> [Document]:
┄┄┄┄┄┄
This is a positive although very small step to revive investment in Britain. A greater investment plan, accompanied by strong and effective industrial policies are needed both at national and European level to bring the British economy towards sustainable growth and to revive a declining industrial sector. However, it is clear that Britain also needs European resources to support its economy and stimulate investment and that a vote to leave the European Union (EU) might lead to a significant reduction in the support that Britain receives from European institutions to stimulate investment.

If Britain left the EU, although current EIB projects would continue it would be very likely that the scale of investment in Britain from the EIB would significantly reduce. This is because outside the European Union the EIB predominantly lends to developing countries rather than other developed countries. In addition, an exit vote might lead to increased uncertainty which could negatively affect private investment. Britain needs an alternative strategy for achieving sustainable economic recovery, but not one which brings Britain outside the European Union.

An alternative proposal for sustainable recovery

In order to achieve a sustainable economic recovery, Europe and Britain need a major boost in investment in both physical and social infrastructure. This translates to the need for additional investment measures to those already existing at EU and national level (such as for example the Investment Plan for Europe) and to the recognition that public investment is essential in order to crowd in private investment. 

 Higher investment in Britain, and across Europe, could be achieved by an expansion of lending by the European Investment Bank, based on an increase in its paid-in capital provided by EU members, including Britain. The EIB’s ability to leverage its own financing to attract private co-investment enables a significant economic impact to be achieved from fairly limited public resources (Griffith-Jones and Cozzi 2016).

Since 2013 the EU has doubled the EIB’s paid-in capital. This has led to a significant increase in lending both in Britain and across Europe. Assuming a leverage ratio of eight, as accepted by the rating agencies to maintain the bank’s triple-A status, an extra 10 billion Euro of paid-in capital would allow the EIB to expand its lending by up to 80 billion. Given that the EIB-funded projects are typically 50% co-financed by the private sector or by national development banks, this might result in additional investment of around 160 billion Euros across Europe (approximately £120 billion). On the basis of the current geographical distribution of the stock of loans of the EIB Britain could then see its investment increase by approximately 13 billion Euros (approximately £10 billion) as a result of such a further increase in EIB paid-in capital.

In addition, the British government should create a national development bank in order to support domestic investment and technological transformation and to complement the lending of the EIB. There are several cases of successful national development banks that have supported the development of domestic infrastructure and the transformation towards a more sustainable and greener economy. In Germany, for instance, the national development bank KfW lends approximately 50 billion Euros per annum for domestic purposed and for innovative projects. A similar state bank could be set up in the UK to support investment in innovation, renewable energies and environmental technologies, physical and social infrastructure, and Small and Medium Enterprises (SMEs).
┄┄┄┄┄┄
> [Dataset content]:
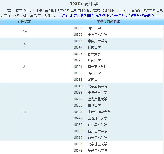
Task: Select the B+ rating cell
Action: click(x=25, y=112)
┄┄┄┄┄┄
> [Tasks to carry out]:
1 - From the text on investment in Britain, list the areas that a UK state bank could be set up to support.
2 - According to the text on investment in Britain, how much does Germany's national development bank KfW lend each year?
3 - Reproduce the passage of the text on investment in Britain from "An alternative proposal" to "and Cozzi 2016).".
Rely only on the text about investment in Britain and the European Investment Bank.

> [Answers for the exercise]:
1 -
- Innovation
- Renewable energies
- Environmental technologies
- Physical and social infrastructure
- Small and Medium Enterprises (SMEs)

2 - Approximately 50 billion Euros per annum.

3 -
An alternative proposal for sustainable recovery

In order to achieve a sustainable economic recovery, Europe and Britain need a major boost in investment in both physical and social infrastructure. This translates to the need for additional investment measures to those already existing at EU and national level (such as for example the Investment Plan for Europe) and to the recognition that public investment is essential in order to crowd in private investment. 

 Higher investment in Britain, and across Europe, could be achieved by an expansion of lending by the European Investment Bank, based on an increase in its paid-in capital provided by EU members, including Britain. The EIB’s ability to leverage its own financing to attract private co-investment enables a significant economic impact to be achieved from fairly limited public resources (Griffith-Jones and Cozzi 2016).